Molecular Genetic Pathogenesis
Defect of a high-affinity thiamine transporter, SLC19A2, causes TRMA; however, it is still unclear how the absence of SLC19A2 expression results in the seemingly divergent disorders of megaloblastic anemia, diabetes mellitus, and deafness. Biochemical studies on fibroblasts or erythrocytes from individuals with TRMA showed that absence of the high-affinity component of thiamine transport results in low intracellular thiamine concentrations [Rindi et al 1992, Stagg et al 1999]. Defective RNA ribose synthesis caused by intracellular thiamine deficiency is thought to be the cause of megaloblastic changes in TRMA [Boros et al 2003]. Slc19a2 knockout mouse models have been developed [Oishi et al 2002, Fleming et al 2003]; the animal models manifest megaloblastic changes, diabetes mellitus, and sensorineural deafness (the main features of TRMA) when dietary thiamine levels are decreased [Oishi et al 2002]. While the mechanism of megaloblastic changes is still to be elucidated, these models showed defects in insulin secretion and selective loss of inner hair cells in cochlea [Oishi et al 2002, Liberman et al 2006].

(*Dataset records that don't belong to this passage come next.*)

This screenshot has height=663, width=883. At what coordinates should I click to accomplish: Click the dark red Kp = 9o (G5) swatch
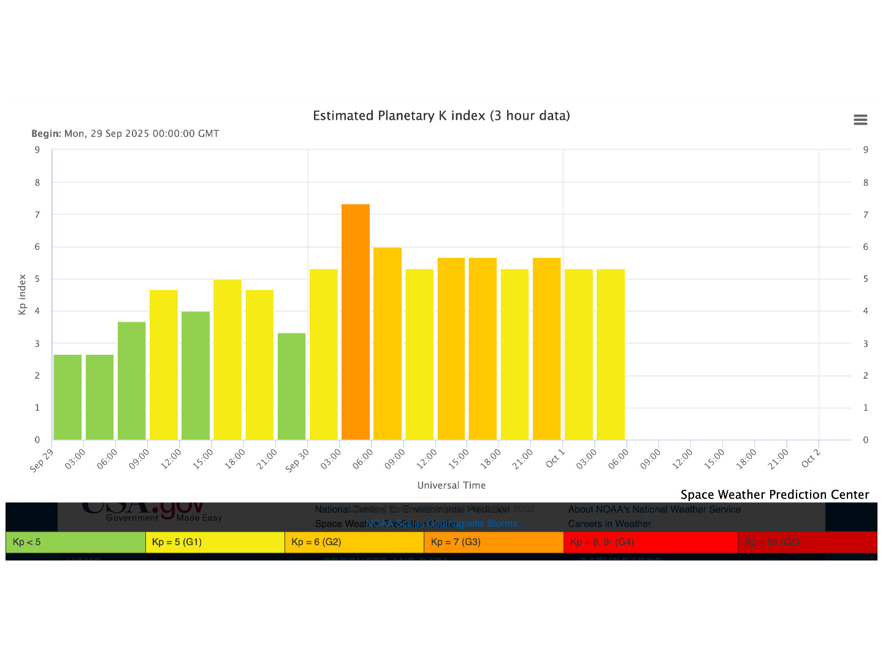807,542
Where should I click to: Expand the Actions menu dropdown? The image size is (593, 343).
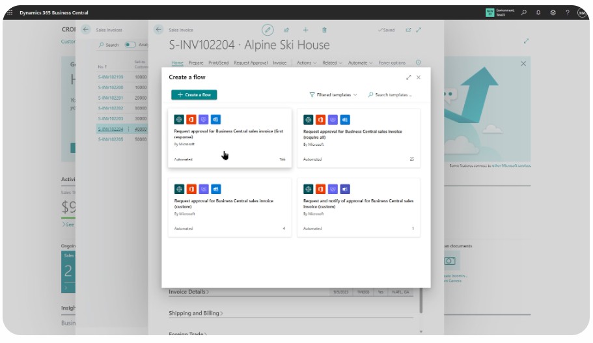tap(307, 63)
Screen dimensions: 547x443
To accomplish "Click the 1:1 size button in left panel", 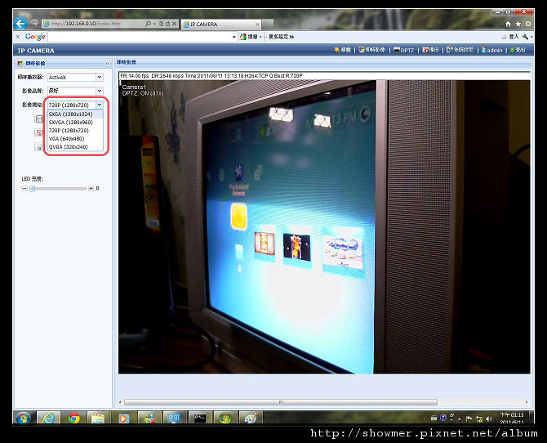I will pos(39,119).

Questions regarding TRMA disease pathogenesis that still require explanation include why individuals with TRMA do not have manifestations seen in dietary thiamine deficiency [Mandel et al 1984, Poggi et al 1984, Abboud et al 1985] and why the findings in TRMA are organ specific.

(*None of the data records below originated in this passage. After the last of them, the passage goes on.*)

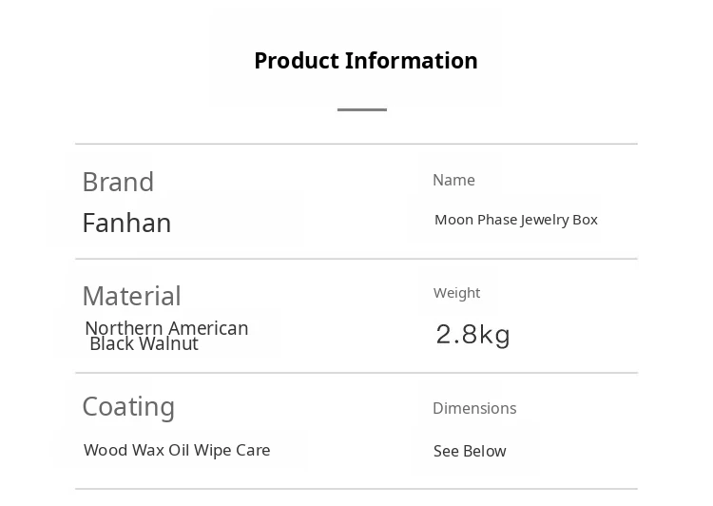Click the divider line above the Brand row

356,145
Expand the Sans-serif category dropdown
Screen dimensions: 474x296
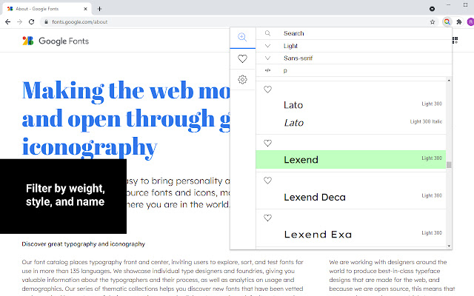coord(267,58)
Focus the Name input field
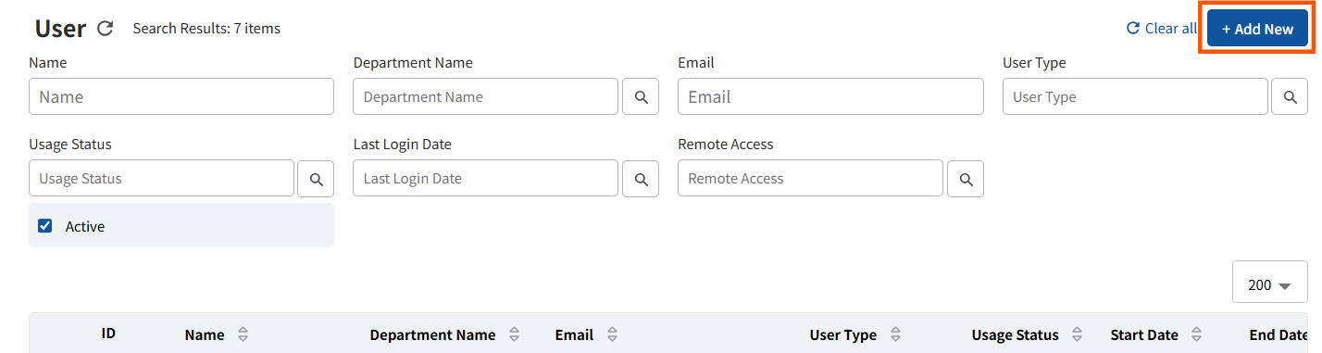 [x=181, y=96]
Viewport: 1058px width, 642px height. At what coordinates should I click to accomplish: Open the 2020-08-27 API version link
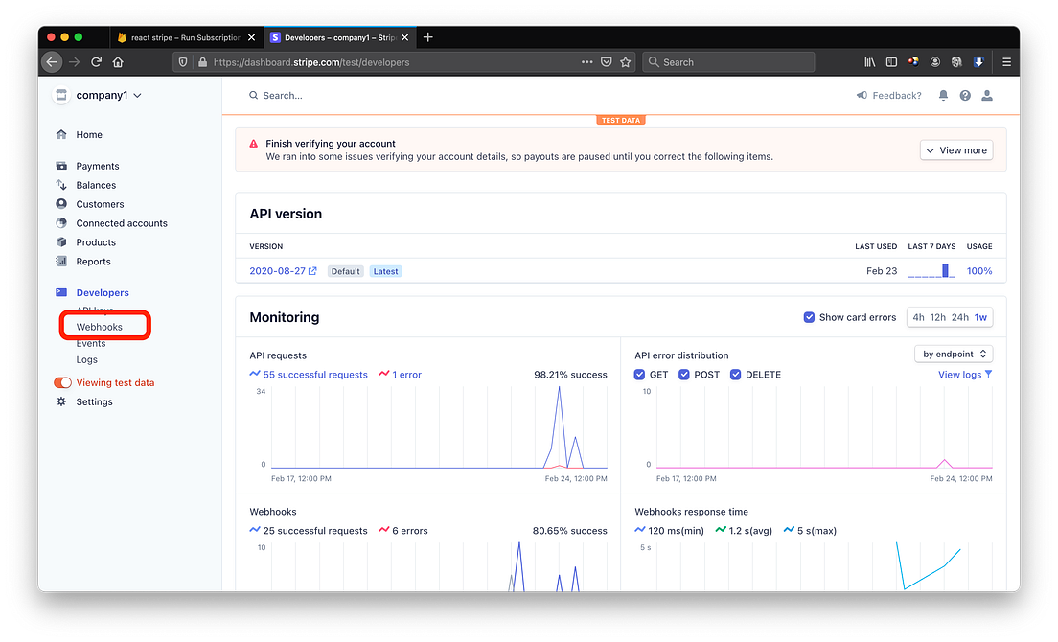[276, 270]
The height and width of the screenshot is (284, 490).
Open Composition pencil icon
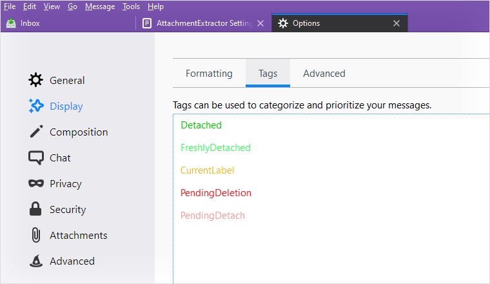[36, 132]
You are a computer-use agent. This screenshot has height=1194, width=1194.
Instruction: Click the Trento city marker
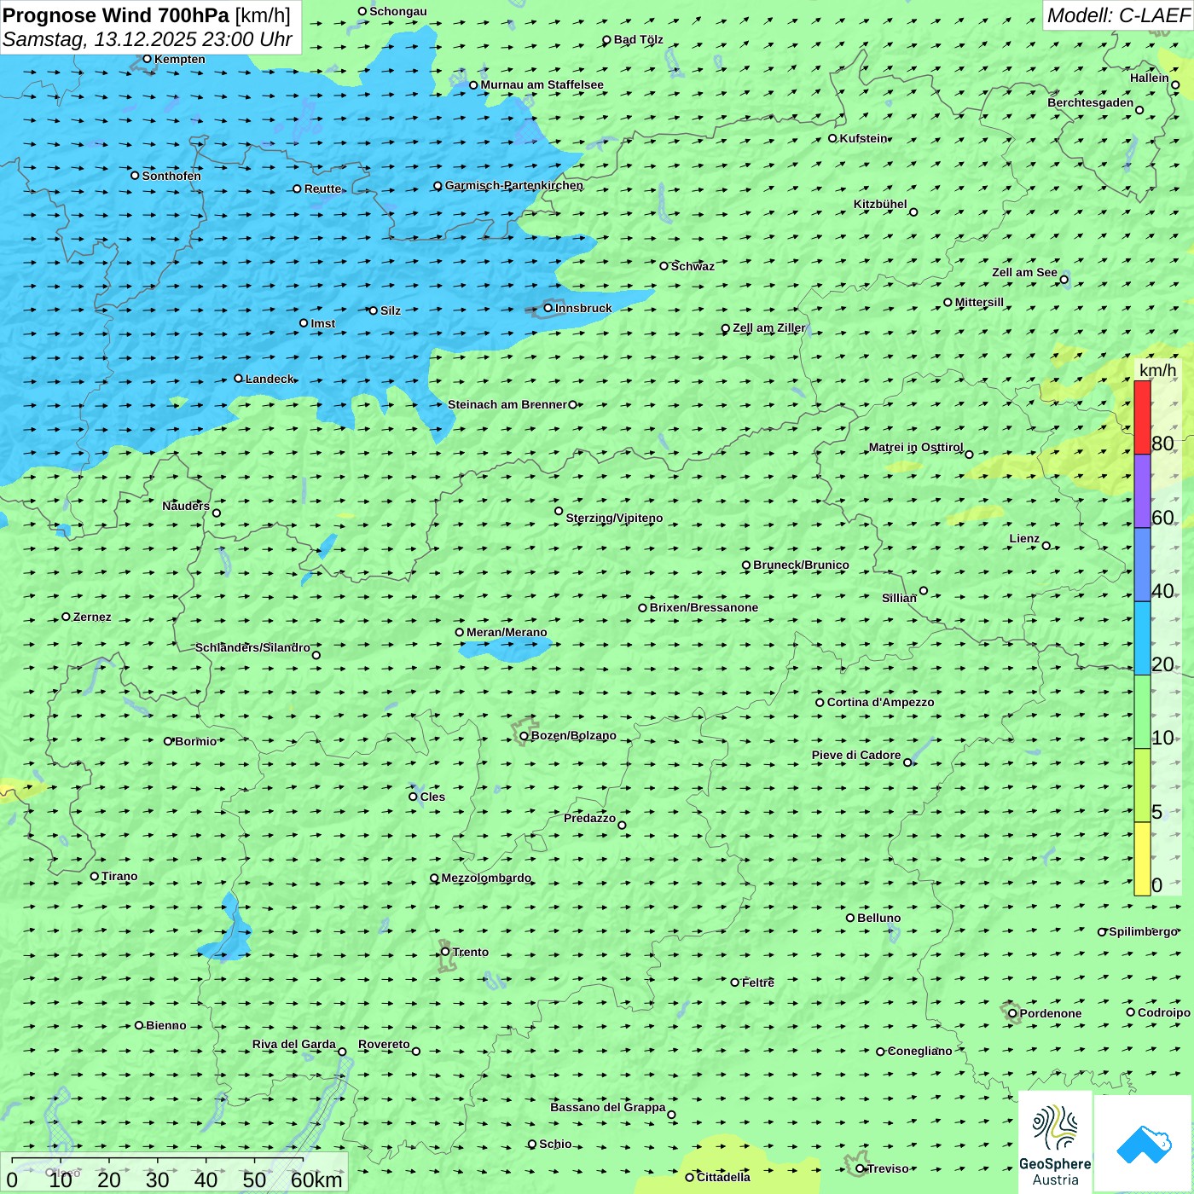(x=445, y=952)
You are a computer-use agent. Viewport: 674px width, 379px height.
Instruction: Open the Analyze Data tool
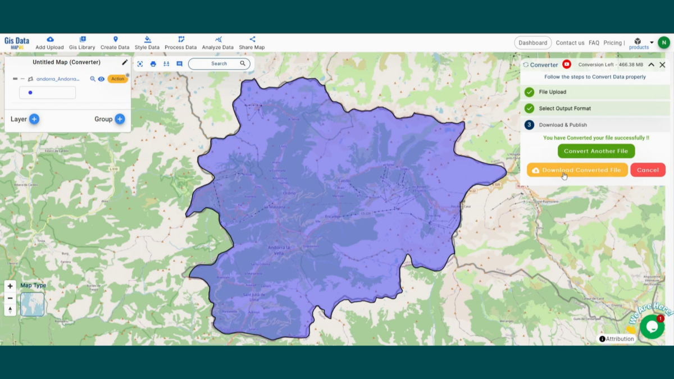[218, 42]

Studies showed that a second high-affinity thiamine transporter, encoded by SLC19A3, has major roles in intestinal thiamine uptake in mouse, accounting for the absence of overt thiamine deficiency in persons with TRMA [Reidling et al 2010]. In support of this, two Japanese brothers with a Wernicke's-like encephalopathy were reported to have compound heterozygous pathogenic variants in SLC19A3 [Kono et al 2009]. In addition, the difference in distribution of expression of the two thiamine transporters is critical in TRMA: in pancreatic endocrine cells, the expression of SLC19A2 is much higher than that of SLC19A3 and TRMA-associated SLC19A2 mutated alleles disrupt thiamine uptake significantly [Mee et al 2009]. Similarly, it is hypothesized that in TRMA, the other affected tissues (namely, bone marrow and cochlea) do not express or minimally express SLC19A3 [Eudy et al 2000, Rajgopal et al 2001].
Gene structure.
SLC19A2 spans approximately 22.5 kb and has six exons with a 237-bp 5' UTR and a 1,620-bp 3' UTR [Diaz et al 1999, Dutta et al 1999]. For a detailed summary of gene and protein information, see Table A, Gene.
Pathogenic variants.
SLC19A2 pathogenic variants are distributed throughout the gene with no apparent clustering or mutation hot spots. The majority of SLC19A2 pathogenic variants known to date are predicted to be null for protein because of pathogenic nonsense or frameshift variants and missense variants which would likely severely disrupt the folding and membrane targeting of the transporter. Additionally, some splicing variants and small deletion/duplication variants have been reported. Consistently, Balamurugan & Said [2002] showed that introducing several of these pathogenic variants into transfected HeLa cells resulted in impaired thiamine uptake.
Normal gene product. The 497-amino acid protein, the high-affinity thiamine transporter 1, is predicted to have 12 transmembrane domains.
Abnormal gene product. Pathogenic variants result in either a truncated protein from a premature stop codon or aberrantly folded protein caused by missense variants in transmembrane domains.